Monster Breakout in the German DAX – How to Play It
By David Nelson, CFA
This chart of the German Dax took on a life of its own when I posted it on Twitter last night. After many retweets and favorites I knew I had to share it with the Yahoo audience.
As always Sunday is a big research day giving me a chance to reflect and focus on the coming events of the week.
As I went through the data one chart just jumped off the page. The German DAX which had pushed just above significant resistance on the 16th of January exploded higher as we approached and passed last week’s ECB decision.
After being stuck in a 1 year trading range the DAX has made a monster breakout. Ask yourself this question. If this chart was a stock would you buy it? I think the answer for many would be a resounding YES!
By most accounts Draghi’s announcement went beyond what many investors were looking for. Pumping 60 Billion Euros a month into the economy will keep continued pressure on the Euro which is sitting at 12 year lows. Of course this is likely good news for German exporters in the same way a falling U.S. dollar helped our industrial complex coming out of the financial crisis.

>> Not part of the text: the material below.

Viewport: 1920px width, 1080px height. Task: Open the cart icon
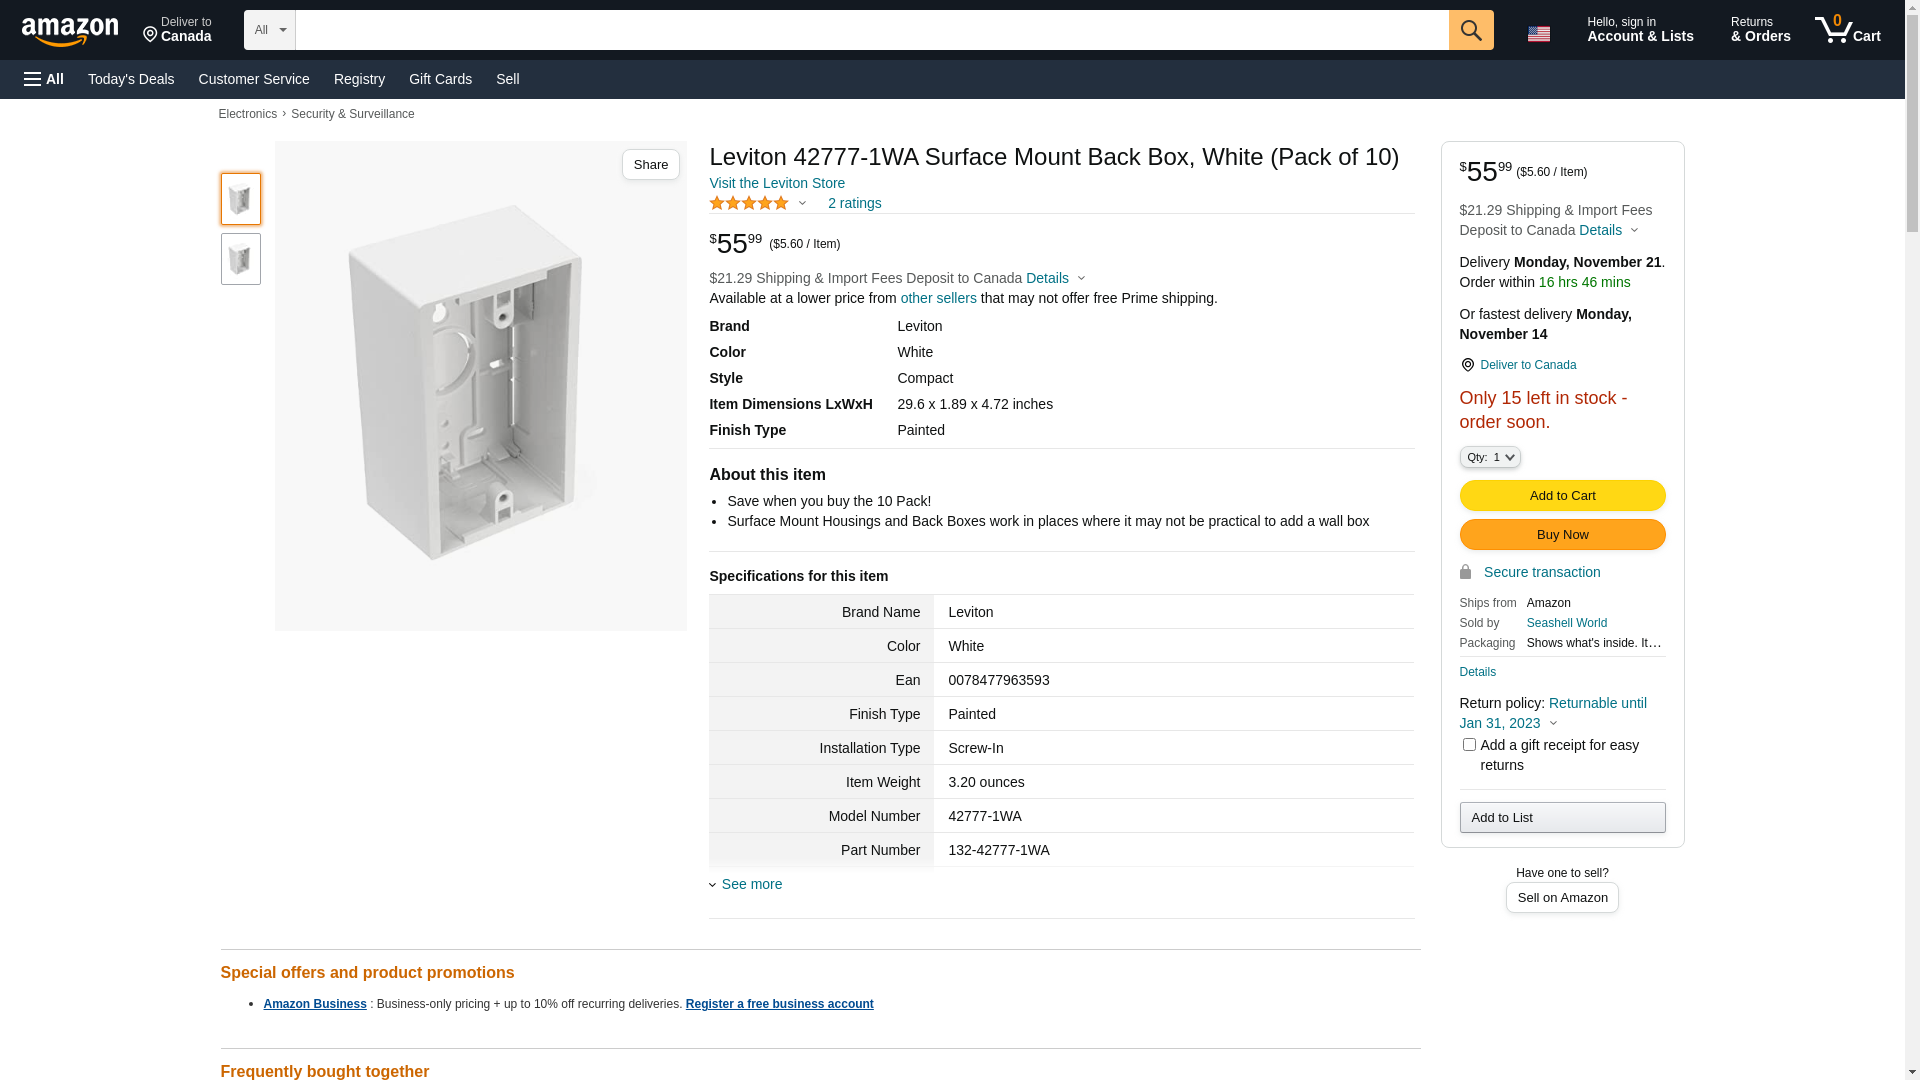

Was it a relief rally or does this really have legs? Only time will tell but you have to be impressed with the price action. It certainly commands my attention.
The U.S. Is Not the Only Game in Town
A quick look at a performance chart shows that the US is no longer the only game in town. The DAX and CAC 40 are up over 8% YTD while the US struggles to regain breakeven on the year. Our tactical strategies have been out of international stocks since 2013 but the triggers to enter are getting very close.
It’s All About Currency
Since most reading this are U.S. investors we have to discuss currency when talking about any international investment. As you can see while the year to date performance data for Germany and France look impressive in US Dollar terms there’s little to cheer about. The continued fall in the Euro is wiping out returns.
DXGE (WisdomTree Germany Hedged Equity Fund)
For U.S. investors I think the best approach is with a currency hedged ETF like (DXGE) WisdomTree Germany Hedged Equity Fund. In the 1 year performance chart above you can see it tracks the index a lot closer than others like EWG (iShares Germany Fund). It’s not perfect and there is some drift in the performance spread. Hedging has costs associated with it so that could be part of the difference.
Is this the bottom of the Euro? I doubt it but even if it is why take the chance? If you’re looking to add exposure to Germany without taking on currency risk this is the way I’d play it.
As for a stop, choose your own comfort level but have one.